Genomic resources repository (GRR)
Introduction
Genomic Resource Repository (GRR) is a collection of genomic resources, like reference genomes, gene models, etc. One can use one or more GRRs at the same time. By default (or without any configuration), you will use the public GRR build by Iossifov lab and accessible through https://storage.googleapis.com/iossifovlab-grr/.
Note
To browse the conent of the default GRR follow this link: https://storage.googleapis.com/iossifovlab-grr/index.html
If you want to use additional genomic resources, you can build your own GRR (see Management of GRR below) and add it to the GRRs you use. The set of GRR that are accessible can be configured in several ways.
To configure the GRRs to be used by default for your user you can create the file ~/.grr_definition.yaml. An example of what the contents of this file can be is:
id: "development"
type: group
children:
- id: "grr_local"
type: "directory"
directory: "~/my_grr"
- id: "default"
type: "url"
url: "https://storage.googleapis.com/iossifovlab-grr/"

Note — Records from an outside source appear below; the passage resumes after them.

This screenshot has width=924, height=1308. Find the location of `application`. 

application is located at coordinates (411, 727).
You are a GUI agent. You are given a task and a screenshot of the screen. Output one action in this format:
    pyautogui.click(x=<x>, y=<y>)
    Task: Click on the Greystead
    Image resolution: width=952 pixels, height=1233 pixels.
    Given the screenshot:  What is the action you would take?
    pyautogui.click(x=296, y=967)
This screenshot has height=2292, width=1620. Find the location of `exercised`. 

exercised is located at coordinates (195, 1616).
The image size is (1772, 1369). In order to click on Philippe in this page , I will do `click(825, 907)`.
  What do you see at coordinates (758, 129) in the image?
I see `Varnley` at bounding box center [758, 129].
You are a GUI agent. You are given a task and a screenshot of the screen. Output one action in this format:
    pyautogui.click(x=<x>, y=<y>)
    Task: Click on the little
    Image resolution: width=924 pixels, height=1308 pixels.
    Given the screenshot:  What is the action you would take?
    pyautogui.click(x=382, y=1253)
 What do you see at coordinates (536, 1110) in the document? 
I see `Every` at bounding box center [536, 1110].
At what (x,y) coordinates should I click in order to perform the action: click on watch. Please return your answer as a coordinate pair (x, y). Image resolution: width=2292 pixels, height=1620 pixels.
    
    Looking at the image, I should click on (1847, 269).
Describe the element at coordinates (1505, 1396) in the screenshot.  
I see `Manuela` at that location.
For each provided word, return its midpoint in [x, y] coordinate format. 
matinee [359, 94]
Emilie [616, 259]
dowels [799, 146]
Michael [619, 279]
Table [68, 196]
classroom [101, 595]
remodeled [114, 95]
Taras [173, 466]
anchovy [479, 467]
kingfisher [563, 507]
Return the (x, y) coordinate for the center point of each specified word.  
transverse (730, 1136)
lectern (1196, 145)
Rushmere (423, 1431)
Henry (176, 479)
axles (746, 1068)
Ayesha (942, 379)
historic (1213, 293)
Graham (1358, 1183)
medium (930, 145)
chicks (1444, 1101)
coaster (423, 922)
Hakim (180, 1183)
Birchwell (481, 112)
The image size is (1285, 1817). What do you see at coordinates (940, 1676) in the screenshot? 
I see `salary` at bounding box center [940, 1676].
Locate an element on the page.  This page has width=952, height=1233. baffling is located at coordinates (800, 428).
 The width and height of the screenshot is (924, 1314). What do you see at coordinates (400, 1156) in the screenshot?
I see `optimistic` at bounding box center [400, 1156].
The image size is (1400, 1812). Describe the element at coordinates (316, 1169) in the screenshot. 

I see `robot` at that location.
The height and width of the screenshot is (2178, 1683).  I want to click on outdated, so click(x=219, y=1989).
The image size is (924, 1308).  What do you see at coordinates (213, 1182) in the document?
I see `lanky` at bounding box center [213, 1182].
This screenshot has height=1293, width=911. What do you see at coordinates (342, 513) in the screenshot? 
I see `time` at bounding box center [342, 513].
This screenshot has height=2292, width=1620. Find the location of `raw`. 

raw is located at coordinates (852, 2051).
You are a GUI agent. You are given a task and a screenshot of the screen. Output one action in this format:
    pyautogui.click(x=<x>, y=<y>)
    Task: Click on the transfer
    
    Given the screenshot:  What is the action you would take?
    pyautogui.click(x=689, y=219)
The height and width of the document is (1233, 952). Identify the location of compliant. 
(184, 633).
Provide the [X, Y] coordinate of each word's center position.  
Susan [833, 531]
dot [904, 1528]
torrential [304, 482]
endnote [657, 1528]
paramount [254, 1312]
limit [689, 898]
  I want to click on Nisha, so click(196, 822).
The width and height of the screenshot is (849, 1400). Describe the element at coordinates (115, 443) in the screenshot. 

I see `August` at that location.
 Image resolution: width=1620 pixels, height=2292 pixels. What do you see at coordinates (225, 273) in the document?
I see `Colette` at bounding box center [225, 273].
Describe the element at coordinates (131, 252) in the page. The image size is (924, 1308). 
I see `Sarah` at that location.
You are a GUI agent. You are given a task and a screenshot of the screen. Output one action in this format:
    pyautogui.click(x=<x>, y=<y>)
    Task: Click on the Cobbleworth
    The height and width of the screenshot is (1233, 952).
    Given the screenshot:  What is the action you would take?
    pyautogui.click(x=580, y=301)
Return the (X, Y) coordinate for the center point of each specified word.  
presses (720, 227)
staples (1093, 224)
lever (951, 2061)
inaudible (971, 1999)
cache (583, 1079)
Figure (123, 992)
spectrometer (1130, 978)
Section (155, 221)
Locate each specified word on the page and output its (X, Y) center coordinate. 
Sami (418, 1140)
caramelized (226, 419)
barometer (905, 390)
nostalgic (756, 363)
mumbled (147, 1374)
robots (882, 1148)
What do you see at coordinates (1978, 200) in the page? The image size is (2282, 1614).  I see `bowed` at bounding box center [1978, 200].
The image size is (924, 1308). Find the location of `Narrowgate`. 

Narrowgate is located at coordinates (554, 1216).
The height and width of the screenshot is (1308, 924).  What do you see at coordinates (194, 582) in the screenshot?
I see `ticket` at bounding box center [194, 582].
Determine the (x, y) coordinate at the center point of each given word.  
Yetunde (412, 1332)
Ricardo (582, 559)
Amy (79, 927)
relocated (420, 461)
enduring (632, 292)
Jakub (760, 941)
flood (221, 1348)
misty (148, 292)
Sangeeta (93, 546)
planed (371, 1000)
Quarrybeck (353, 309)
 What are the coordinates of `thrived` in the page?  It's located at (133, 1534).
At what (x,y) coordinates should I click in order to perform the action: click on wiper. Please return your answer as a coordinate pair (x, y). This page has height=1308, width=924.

cache_dir: "~/default_grr_cache"
This configures a group of two repositories with ids the ‘grr_local’ and the ‘default’. When you search for a resource, the system will first try to find in the grr_local repository, because it is listed first and, if it doesn’t find it there, it will try the default GRR. The default GRR is a remote GRR at the given URL and its configuration specified that resources used from it will be cached in the “~/default_grr_cache” directory. It is significantly faster to use cached resources, but it takes some time to cache them the first time they are used and they occupy substantial disk space.
Alternatively, the system will use GRR configuration file pointed to by the GRR_DEFINITION_FILE environment variable.
Finally, most command line tools that use GRRs have a –grr <file name> argument that overrides the defaults.
Configuration
Genomic resources repository could be accessed via different protocols. Currently supported protocols for GRR access are:
File system (directory) protocol.
id: <repo id> type: directory directory: <path to the local file system>
HTTP/HTTPS protocol.
id: <repo id> type: http url: <http:// or https:// url>
id: <repo id> type: url url: <http(s) url>
S3 protocol.
id: <repo id> type: url url: <S3 url> endpoint_url: <endpoint url>
In-memory (embedded) protocol.
id: <repo id> type: embedded content:
Browse available resources
grr_browse [--grr grr_definition.yaml]
Management of genomic resources repository (GRR)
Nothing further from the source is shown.